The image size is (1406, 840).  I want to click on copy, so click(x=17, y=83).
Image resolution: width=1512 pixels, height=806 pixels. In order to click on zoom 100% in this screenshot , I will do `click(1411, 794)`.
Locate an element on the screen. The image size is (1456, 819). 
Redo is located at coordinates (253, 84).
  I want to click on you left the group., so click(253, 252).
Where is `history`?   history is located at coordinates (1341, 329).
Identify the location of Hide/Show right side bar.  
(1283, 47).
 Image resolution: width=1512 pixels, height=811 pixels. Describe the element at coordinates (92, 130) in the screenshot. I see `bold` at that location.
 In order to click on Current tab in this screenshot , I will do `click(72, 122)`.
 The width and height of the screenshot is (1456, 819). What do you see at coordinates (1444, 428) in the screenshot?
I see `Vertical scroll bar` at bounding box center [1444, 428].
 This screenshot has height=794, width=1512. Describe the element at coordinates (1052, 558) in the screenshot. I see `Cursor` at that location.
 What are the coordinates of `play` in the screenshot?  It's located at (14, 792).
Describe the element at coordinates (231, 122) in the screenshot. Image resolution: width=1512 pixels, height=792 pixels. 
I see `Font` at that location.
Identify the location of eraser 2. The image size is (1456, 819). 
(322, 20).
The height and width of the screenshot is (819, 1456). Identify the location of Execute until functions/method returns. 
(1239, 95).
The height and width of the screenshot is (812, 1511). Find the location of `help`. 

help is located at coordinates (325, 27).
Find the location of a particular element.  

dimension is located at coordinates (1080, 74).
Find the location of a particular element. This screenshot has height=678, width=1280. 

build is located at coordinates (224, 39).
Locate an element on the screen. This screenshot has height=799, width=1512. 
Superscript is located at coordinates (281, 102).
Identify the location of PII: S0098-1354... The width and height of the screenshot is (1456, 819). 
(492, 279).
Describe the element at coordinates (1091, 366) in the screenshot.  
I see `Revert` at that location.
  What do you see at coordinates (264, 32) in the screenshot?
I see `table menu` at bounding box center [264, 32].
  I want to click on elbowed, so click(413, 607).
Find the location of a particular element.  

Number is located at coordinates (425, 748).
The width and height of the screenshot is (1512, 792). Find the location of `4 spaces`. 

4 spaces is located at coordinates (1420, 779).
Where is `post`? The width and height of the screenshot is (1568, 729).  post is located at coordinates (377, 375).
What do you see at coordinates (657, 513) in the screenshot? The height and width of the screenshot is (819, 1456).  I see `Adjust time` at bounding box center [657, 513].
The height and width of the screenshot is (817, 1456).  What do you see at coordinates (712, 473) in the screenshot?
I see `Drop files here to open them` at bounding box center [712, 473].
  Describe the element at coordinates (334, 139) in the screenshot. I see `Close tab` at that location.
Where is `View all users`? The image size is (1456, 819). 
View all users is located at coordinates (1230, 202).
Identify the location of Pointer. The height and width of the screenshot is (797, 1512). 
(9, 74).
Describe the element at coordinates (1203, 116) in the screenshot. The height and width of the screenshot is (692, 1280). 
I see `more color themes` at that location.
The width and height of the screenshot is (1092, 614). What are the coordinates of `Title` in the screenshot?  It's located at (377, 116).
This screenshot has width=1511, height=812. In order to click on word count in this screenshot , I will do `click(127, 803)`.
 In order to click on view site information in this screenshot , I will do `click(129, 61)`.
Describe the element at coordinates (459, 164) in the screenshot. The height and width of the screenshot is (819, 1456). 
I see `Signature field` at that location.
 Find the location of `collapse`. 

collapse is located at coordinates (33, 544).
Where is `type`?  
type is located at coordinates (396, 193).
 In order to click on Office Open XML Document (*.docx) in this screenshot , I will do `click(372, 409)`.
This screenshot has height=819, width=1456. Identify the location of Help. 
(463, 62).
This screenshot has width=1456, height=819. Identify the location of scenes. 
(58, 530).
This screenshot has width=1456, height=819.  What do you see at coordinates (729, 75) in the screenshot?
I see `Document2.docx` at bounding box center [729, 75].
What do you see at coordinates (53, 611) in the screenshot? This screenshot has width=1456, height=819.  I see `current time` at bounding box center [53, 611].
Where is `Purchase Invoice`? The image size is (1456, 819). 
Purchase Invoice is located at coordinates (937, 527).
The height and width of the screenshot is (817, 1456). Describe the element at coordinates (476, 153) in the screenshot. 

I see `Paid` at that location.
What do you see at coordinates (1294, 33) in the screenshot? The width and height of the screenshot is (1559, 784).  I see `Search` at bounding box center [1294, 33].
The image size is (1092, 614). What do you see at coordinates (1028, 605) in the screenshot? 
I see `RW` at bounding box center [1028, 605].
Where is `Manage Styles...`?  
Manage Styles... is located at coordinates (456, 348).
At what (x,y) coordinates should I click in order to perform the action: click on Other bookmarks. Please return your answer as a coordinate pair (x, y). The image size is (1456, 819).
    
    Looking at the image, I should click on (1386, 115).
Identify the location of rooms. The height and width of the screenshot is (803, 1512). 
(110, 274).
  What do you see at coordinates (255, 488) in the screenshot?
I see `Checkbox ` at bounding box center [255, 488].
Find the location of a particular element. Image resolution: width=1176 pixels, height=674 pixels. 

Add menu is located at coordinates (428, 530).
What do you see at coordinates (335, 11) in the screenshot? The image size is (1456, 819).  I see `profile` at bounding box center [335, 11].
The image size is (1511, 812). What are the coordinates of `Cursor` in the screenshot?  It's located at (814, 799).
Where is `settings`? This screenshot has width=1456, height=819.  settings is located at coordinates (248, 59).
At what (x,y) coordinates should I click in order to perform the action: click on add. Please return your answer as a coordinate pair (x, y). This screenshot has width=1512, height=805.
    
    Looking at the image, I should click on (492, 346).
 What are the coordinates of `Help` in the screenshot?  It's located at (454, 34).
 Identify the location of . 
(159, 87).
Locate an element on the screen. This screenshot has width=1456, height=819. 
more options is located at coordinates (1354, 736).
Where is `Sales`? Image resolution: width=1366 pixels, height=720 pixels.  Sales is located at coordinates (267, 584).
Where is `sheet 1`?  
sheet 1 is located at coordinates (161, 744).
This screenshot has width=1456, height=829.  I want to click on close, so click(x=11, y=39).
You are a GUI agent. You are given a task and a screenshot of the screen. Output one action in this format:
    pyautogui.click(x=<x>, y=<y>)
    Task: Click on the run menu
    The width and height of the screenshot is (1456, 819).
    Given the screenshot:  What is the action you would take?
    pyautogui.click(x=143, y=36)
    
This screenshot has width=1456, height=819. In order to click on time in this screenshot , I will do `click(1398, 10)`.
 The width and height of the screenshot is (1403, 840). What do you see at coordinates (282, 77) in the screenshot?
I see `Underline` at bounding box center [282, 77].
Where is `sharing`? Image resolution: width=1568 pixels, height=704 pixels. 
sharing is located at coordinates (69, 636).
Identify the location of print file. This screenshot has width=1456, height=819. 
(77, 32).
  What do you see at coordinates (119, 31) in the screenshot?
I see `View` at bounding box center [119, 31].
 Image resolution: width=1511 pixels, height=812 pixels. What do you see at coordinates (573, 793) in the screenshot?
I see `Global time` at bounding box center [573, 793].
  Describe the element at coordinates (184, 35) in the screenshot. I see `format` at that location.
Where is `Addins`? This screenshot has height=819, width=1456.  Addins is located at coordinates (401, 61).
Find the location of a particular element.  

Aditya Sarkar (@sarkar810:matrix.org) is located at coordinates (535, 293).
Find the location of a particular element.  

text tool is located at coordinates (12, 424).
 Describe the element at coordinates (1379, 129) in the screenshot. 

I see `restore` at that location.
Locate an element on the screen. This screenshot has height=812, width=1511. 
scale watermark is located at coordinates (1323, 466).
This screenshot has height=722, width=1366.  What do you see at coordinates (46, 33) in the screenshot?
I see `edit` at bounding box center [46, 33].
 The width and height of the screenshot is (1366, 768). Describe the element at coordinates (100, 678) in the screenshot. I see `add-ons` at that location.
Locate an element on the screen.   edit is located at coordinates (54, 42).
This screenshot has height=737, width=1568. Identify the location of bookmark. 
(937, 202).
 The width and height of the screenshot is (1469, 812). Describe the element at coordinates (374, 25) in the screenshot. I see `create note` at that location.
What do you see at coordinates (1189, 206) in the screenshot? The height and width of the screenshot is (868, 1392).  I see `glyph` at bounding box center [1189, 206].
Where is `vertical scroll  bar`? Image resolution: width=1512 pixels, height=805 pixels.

#### What you are asked to do
Present the stretch from the line containing "This screenshot has height=737, width=1568." through the end of the entries as a Markdown table with the columns Row and Line, numbering each line and omitting blank lines.

#### Correct result
| Row | Line |
|---|---|
| 1 | This screenshot has height=737, width=1568. Identify the location of bookmark.  |
| 2 | (937, 202). |
| 3 |  The width and height of the screenshot is (1469, 812). Describe the element at coordinates (374, 25) in the screenshot. I see `create note` at that location. |
| 4 | What do you see at coordinates (1189, 206) in the screenshot? The height and width of the screenshot is (868, 1392).  I see `glyph` at bounding box center [1189, 206]. |
| 5 | Where is `vertical scroll  bar`? Image resolution: width=1512 pixels, height=805 pixels. |